→ **Exercise prompt**: Rewrite the material below, substituting "desktop automation agent" for every occurrence of "GUI agent" and leaving everything else unchanged.

########################################

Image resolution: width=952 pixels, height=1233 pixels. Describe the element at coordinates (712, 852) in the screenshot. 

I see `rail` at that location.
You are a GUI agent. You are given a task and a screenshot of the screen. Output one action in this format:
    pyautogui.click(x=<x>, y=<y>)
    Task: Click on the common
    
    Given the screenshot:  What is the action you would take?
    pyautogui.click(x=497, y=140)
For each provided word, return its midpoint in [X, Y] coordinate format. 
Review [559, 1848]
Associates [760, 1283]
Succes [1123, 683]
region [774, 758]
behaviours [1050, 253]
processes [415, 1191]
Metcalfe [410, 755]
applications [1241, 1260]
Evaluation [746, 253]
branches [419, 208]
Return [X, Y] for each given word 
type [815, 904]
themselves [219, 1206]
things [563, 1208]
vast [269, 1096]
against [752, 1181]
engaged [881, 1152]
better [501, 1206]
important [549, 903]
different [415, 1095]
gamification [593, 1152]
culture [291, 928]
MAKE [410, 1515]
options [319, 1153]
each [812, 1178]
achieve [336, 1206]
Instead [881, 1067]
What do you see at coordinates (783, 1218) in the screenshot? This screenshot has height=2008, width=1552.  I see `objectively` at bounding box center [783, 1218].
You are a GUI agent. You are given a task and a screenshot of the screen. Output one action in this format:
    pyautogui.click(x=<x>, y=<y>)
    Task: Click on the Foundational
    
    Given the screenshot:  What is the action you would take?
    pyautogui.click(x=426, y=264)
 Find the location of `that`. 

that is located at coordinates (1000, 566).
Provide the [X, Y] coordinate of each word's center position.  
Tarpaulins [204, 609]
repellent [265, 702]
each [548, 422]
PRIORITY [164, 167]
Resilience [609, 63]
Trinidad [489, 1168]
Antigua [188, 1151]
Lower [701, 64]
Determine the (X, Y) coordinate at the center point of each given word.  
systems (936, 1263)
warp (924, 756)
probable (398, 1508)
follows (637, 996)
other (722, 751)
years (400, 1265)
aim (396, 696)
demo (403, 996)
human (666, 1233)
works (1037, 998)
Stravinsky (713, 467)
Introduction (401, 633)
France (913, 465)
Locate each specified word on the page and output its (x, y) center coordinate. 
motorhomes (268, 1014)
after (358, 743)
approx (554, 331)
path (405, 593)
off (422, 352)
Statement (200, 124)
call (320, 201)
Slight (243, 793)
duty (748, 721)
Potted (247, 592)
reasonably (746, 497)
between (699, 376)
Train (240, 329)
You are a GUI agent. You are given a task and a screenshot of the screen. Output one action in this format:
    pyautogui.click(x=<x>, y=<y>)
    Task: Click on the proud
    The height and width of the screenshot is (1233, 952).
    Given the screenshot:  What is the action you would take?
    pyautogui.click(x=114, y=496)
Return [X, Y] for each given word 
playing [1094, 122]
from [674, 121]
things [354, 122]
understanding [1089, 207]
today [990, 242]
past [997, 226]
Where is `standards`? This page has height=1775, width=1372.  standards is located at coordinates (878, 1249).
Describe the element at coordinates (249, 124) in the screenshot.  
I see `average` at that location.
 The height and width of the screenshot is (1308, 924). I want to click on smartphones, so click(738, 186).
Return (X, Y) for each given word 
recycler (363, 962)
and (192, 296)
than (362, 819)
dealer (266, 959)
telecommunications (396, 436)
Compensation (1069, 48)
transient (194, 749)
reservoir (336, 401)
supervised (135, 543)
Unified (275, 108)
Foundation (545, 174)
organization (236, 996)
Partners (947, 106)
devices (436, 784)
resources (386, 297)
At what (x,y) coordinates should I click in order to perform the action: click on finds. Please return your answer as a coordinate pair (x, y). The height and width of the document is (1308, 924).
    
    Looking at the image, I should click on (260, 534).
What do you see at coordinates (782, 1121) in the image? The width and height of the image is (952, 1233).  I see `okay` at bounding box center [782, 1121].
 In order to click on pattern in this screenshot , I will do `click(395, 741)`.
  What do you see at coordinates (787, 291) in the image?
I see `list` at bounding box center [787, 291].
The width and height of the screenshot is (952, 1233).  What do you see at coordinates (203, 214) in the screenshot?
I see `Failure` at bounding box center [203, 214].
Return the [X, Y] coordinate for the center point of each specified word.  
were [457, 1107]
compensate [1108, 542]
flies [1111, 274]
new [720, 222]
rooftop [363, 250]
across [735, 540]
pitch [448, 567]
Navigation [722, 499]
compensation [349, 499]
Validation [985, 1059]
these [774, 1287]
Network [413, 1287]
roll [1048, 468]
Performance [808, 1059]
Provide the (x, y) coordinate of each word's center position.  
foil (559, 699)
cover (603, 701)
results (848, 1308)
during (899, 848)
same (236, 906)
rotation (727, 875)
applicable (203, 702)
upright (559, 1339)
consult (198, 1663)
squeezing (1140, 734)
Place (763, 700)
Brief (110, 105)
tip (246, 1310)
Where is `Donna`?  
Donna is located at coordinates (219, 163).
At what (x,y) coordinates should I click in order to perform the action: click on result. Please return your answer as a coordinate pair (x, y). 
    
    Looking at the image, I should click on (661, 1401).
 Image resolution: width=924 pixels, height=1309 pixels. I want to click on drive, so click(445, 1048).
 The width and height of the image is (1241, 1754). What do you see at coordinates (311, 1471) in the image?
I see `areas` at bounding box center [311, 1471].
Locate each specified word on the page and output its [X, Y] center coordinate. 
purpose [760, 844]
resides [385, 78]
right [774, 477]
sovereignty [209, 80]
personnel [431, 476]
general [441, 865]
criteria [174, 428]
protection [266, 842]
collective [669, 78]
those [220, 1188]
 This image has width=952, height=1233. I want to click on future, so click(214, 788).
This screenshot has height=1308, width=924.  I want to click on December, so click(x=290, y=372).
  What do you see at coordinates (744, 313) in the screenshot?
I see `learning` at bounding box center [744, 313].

########################################

→ **Solution to this task**:
Image resolution: width=952 pixels, height=1233 pixels. Describe the element at coordinates (712, 852) in the screenshot. 

I see `rail` at that location.
You are a desktop automation agent. You are given a task and a screenshot of the screen. Output one action in this format:
    pyautogui.click(x=<x>, y=<y>)
    Task: Click on the common
    
    Given the screenshot:  What is the action you would take?
    pyautogui.click(x=497, y=140)
For each provided word, return its midpoint in [X, Y] coordinate format. 
Review [559, 1848]
Associates [760, 1283]
Succes [1123, 683]
region [774, 758]
behaviours [1050, 253]
processes [415, 1191]
Metcalfe [410, 755]
applications [1241, 1260]
Evaluation [746, 253]
branches [419, 208]
Return [X, Y] for each given word 
type [815, 904]
themselves [219, 1206]
things [563, 1208]
vast [269, 1096]
against [752, 1181]
engaged [881, 1152]
better [501, 1206]
important [549, 903]
different [415, 1095]
gamification [593, 1152]
culture [291, 928]
MAKE [410, 1515]
options [319, 1153]
each [812, 1178]
achieve [336, 1206]
Instead [881, 1067]
What do you see at coordinates (783, 1218) in the screenshot? This screenshot has height=2008, width=1552.  I see `objectively` at bounding box center [783, 1218].
You are a desktop automation agent. You are given a task and a screenshot of the screen. Output one action in this format:
    pyautogui.click(x=<x>, y=<y>)
    Task: Click on the Foundational
    
    Given the screenshot:  What is the action you would take?
    pyautogui.click(x=426, y=264)
 Find the location of `that`. 

that is located at coordinates (1000, 566).
Provide the [X, Y] coordinate of each word's center position.  
Tarpaulins [204, 609]
repellent [265, 702]
each [548, 422]
PRIORITY [164, 167]
Resilience [609, 63]
Trinidad [489, 1168]
Antigua [188, 1151]
Lower [701, 64]
Determine the (X, Y) coordinate at the center point of each given word.  
systems (936, 1263)
warp (924, 756)
probable (398, 1508)
follows (637, 996)
other (722, 751)
years (400, 1265)
aim (396, 696)
demo (403, 996)
human (666, 1233)
works (1037, 998)
Stravinsky (713, 467)
Introduction (401, 633)
France (913, 465)
Locate each specified word on the page and output its (x, y) center coordinate. 
motorhomes (268, 1014)
after (358, 743)
approx (554, 331)
path (405, 593)
off (422, 352)
Statement (200, 124)
call (320, 201)
Slight (243, 793)
duty (748, 721)
Potted (247, 592)
reasonably (746, 497)
between (699, 376)
Train (240, 329)
You are a desktop automation agent. You are given a task and a screenshot of the screen. Output one action in this format:
    pyautogui.click(x=<x>, y=<y>)
    Task: Click on the proud
    The height and width of the screenshot is (1233, 952).
    Given the screenshot:  What is the action you would take?
    pyautogui.click(x=114, y=496)
Return [X, Y] for each given word 
playing [1094, 122]
from [674, 121]
things [354, 122]
understanding [1089, 207]
today [990, 242]
past [997, 226]
Where is `standards`? This page has height=1775, width=1372.  standards is located at coordinates (878, 1249).
Describe the element at coordinates (249, 124) in the screenshot.  
I see `average` at that location.
 The height and width of the screenshot is (1308, 924). I want to click on smartphones, so click(738, 186).
Return (X, Y) for each given word 
recycler (363, 962)
and (192, 296)
than (362, 819)
dealer (266, 959)
telecommunications (396, 436)
Compensation (1069, 48)
transient (194, 749)
reservoir (336, 401)
supervised (135, 543)
Unified (275, 108)
Foundation (545, 174)
organization (236, 996)
Partners (947, 106)
devices (436, 784)
resources (386, 297)
At what (x,y) coordinates should I click in order to perform the action: click on finds. Please return your answer as a coordinate pair (x, y). The height and width of the document is (1308, 924).
    
    Looking at the image, I should click on (260, 534).
What do you see at coordinates (782, 1121) in the image? The width and height of the image is (952, 1233).  I see `okay` at bounding box center [782, 1121].
 In order to click on pattern in this screenshot , I will do `click(395, 741)`.
  What do you see at coordinates (787, 291) in the image?
I see `list` at bounding box center [787, 291].
The width and height of the screenshot is (952, 1233).  What do you see at coordinates (203, 214) in the screenshot?
I see `Failure` at bounding box center [203, 214].
Return the [X, Y] coordinate for the center point of each specified word.  
were [457, 1107]
compensate [1108, 542]
flies [1111, 274]
new [720, 222]
rooftop [363, 250]
across [735, 540]
pitch [448, 567]
Navigation [722, 499]
compensation [349, 499]
Validation [985, 1059]
these [774, 1287]
Network [413, 1287]
roll [1048, 468]
Performance [808, 1059]
Provide the (x, y) coordinate of each word's center position.  
foil (559, 699)
cover (603, 701)
results (848, 1308)
during (899, 848)
same (236, 906)
rotation (727, 875)
applicable (203, 702)
upright (559, 1339)
consult (198, 1663)
squeezing (1140, 734)
Place (763, 700)
Brief (110, 105)
tip (246, 1310)
Where is `Donna`?  
Donna is located at coordinates (219, 163).
At what (x,y) coordinates should I click in order to perform the action: click on result. Please return your answer as a coordinate pair (x, y). 
    
    Looking at the image, I should click on (661, 1401).
 Image resolution: width=924 pixels, height=1309 pixels. I want to click on drive, so click(445, 1048).
 The width and height of the image is (1241, 1754). What do you see at coordinates (311, 1471) in the image?
I see `areas` at bounding box center [311, 1471].
Locate each specified word on the page and output its [X, Y] center coordinate. 
purpose [760, 844]
resides [385, 78]
right [774, 477]
sovereignty [209, 80]
personnel [431, 476]
general [441, 865]
criteria [174, 428]
protection [266, 842]
collective [669, 78]
those [220, 1188]
 This image has width=952, height=1233. I want to click on future, so click(214, 788).
This screenshot has height=1308, width=924.  I want to click on December, so click(x=290, y=372).
  What do you see at coordinates (744, 313) in the screenshot?
I see `learning` at bounding box center [744, 313].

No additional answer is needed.